Название: Na srebrnym globie
Автор: Jerzy Żuławski
Издательство: Public Domain
Жанр: Повести
isbn:
isbn:
– To cóż – odezwała się – zjedziemy, jakeśmy wyjechali, albo się wrócimy.
Zjedziemy, jakeśmy wyjechali! mój Boże! Wszak to, żeśmy trafili na drogę, która nas tu wywiodła, było czystym przypadkiem! A wracać się? – tyle trudów i tyle godzin straconych?…
Postanowiliśmy wreszcie udać się na ową przełęcz, aby zobaczyć, czy się z niej nie da spuścić na równinę Mare Imbrium.

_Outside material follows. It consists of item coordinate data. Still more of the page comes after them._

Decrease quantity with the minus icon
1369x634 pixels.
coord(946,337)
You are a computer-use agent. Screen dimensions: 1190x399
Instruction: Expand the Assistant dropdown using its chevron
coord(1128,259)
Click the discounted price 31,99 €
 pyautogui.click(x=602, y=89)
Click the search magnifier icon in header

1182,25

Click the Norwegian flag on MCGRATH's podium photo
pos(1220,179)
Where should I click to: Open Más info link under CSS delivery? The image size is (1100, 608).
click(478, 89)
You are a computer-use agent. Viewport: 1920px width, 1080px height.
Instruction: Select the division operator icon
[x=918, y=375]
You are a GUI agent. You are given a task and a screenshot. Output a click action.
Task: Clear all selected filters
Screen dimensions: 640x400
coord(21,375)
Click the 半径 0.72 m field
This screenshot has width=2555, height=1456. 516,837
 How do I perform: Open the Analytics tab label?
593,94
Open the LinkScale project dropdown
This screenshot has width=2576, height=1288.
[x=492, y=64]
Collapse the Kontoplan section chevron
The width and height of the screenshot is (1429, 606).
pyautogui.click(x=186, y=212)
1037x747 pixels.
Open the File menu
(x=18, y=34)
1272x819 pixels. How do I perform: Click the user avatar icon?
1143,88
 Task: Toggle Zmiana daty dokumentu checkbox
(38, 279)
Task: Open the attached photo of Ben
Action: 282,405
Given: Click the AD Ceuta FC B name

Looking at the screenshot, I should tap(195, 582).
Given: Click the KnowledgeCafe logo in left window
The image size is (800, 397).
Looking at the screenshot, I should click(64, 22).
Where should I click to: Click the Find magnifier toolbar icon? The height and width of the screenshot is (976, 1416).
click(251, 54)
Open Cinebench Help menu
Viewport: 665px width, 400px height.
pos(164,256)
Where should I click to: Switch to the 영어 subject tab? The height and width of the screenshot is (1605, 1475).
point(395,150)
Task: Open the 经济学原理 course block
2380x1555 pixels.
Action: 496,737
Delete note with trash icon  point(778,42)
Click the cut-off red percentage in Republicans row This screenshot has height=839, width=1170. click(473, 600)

Wóz ruszył z miejsca i za kilkanaście minut znajdowaliśmy się nad przepaścią.
Osłupieliśmy wobec widoku, który się przed nami nagle otworzył. Skała urywała się u nóg naszych niemal prostopadle, a tam w dole, tysiąc metrów niżej, rozciągała się jak okiem zasięgnąć nieprzejrzana równina Mare Imbrium, z rozrzuconymi po niej z rzadka szczytami. Brak perspektywy powietrznej sprawiał, że góry, nadzwyczaj nawet odległe, rysowały się wyraźnie naszemu oku, odbijając swą niesłychaną lśniącą białością od zupełnie czarnego tła gwiaździstego nieba. Widok zaiste czarodziejski; na chwilę zapomnieliśmy nawet o grozie położenia.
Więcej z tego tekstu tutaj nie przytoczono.